Empowering women through social protection: UN rights office

United Nations

Social protection offers a safety net for the vulnerable by means of policies and programmes that provide financial aid, healthcare coverage and social insurance.

“It stops social exclusion and encourages social inclusion,” said Mahamane Cisse-Gouro, Head of the Human Rights Council and Treaty Mechanisms Division of human rights office OHCHR.

The long-term gender gap has developed due to social factors such as girls being forced into early marriages and early pregnancy, or the heavy burden of domestic work, resulting inevitably in less access to formal employment and the inability to contribute to national schemes like social security, insurance, or pension plans.

For migrant women, particularly those who are undocumented, the circumstance is even more precarious.

“One of the main obstacles for undocumented migrant women in accessing services or justice, is the fear that they might be detained and deported,” said Michele LeVoy, Director of the Platform for International Cooperation on Undocumented Migrants.

Even those women who manage to get work with benefits, tend to find themselves in the lowest-paid jobs, while their reproductive and care roles compel them to opt-out of the job market, leading to a gender pension gap when they are getting old.

And the COVID pandemic, climate emergencies, emerging conflicts, and increasing inequality, have made the gender gap even worse for social security.

Mr.

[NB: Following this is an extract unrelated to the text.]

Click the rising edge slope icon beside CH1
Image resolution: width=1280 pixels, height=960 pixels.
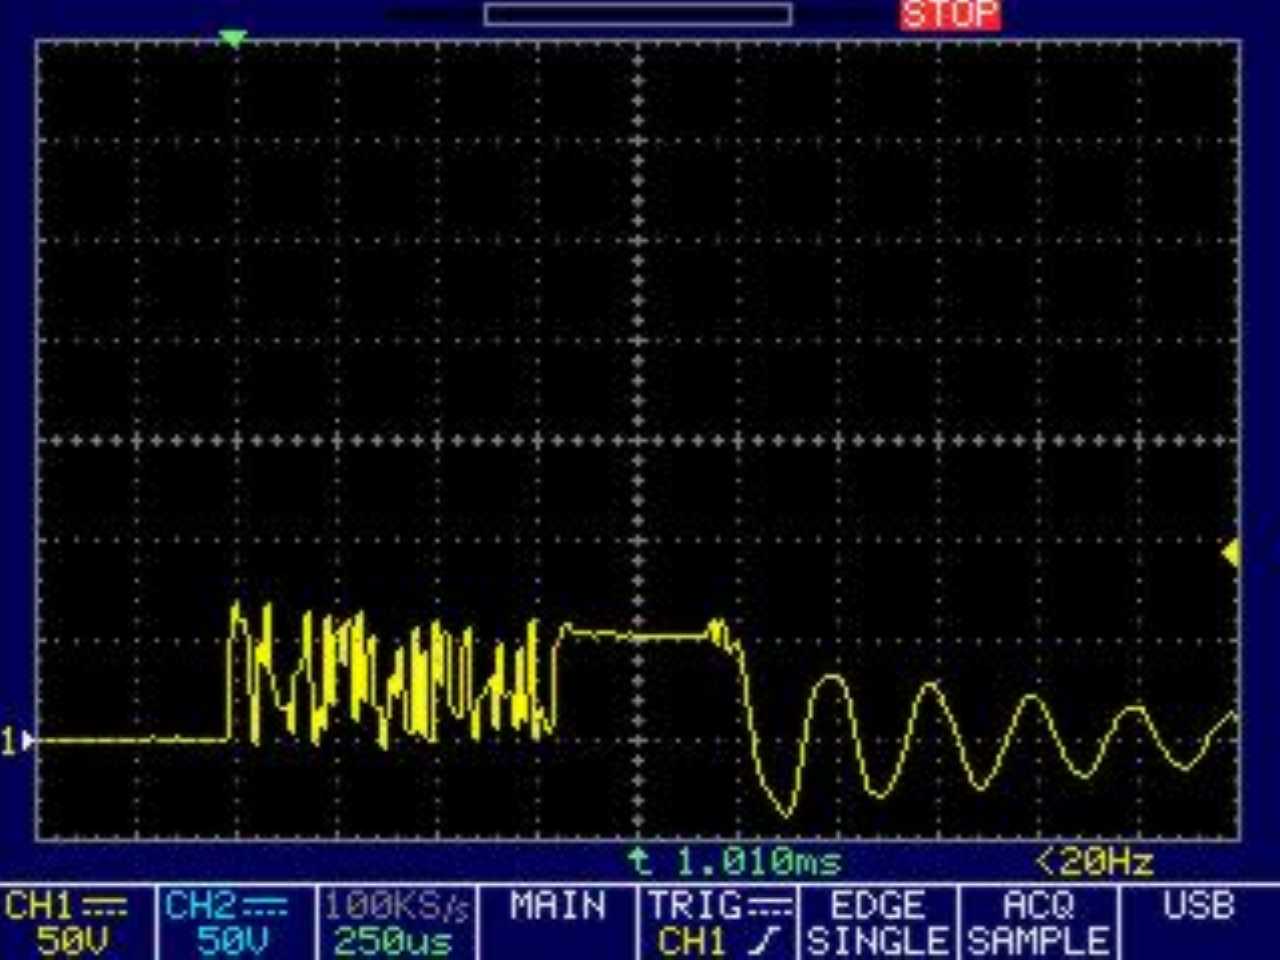coord(765,941)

Cisse-Gouro stressed that to overcome all these issues, women themselves must have a say in decisions that affect them the most.

“That is the most effective way to find solutions and to ensure their right to social protection is fully realized,” he said. “However, men continue to be over-represented in national parliaments and women continue to be under-represented in leadership positions in the private sectors and trade unions.”

“There is a lack of women’s participation in public and political life in relation to shaping and influencing social protection policies,” he emphasised.

One young activist, 17-year-old Yamikani from Malawi, knows the struggles faced by her community first hand.

Poverty levels in Malawi are alarmingly high, with many families unable to afford three meals a day. According to Yamikani, 60 percent of children in her homeland live in poverty, and families struggle to provide basic needs for their children.

Only 12 percent of children in poverty are covered by social cash transfers in Malawi, and for all children under five, that number falls to just 2.1 percent, Yamikani explained, during a Human Rights Council panel discussion 

“I am particularly concerned that participation of girls and women in social protection decision making processes is not adequate, and it is not taken seriously,” she said 

“By empowering us and valuing our perspectives, we can contribute to the formation of social protection policies and programmes that genuinely address our needs, determine appropriate approaches, prioritize and target children who are in real need.”

Monica Ferro, Director of the Geneva Office of the UN Population Fund (UNFPA), echoes Yamikani’s views, stressing gender equality is a prerequisite for women’s participation and leadership.

“We need a global economy that eliminates all barriers and empowers women to choose their future, to own their decisions,” Ms. Ferro said.

“Social Protection schemes play a pivotal role in doing so. In turn, a gender equal society and economy – one where women enjoy equal opportunities and outcomes in the labour market and the public and private sectors – will make social protection systems more inclusive and sustainable.”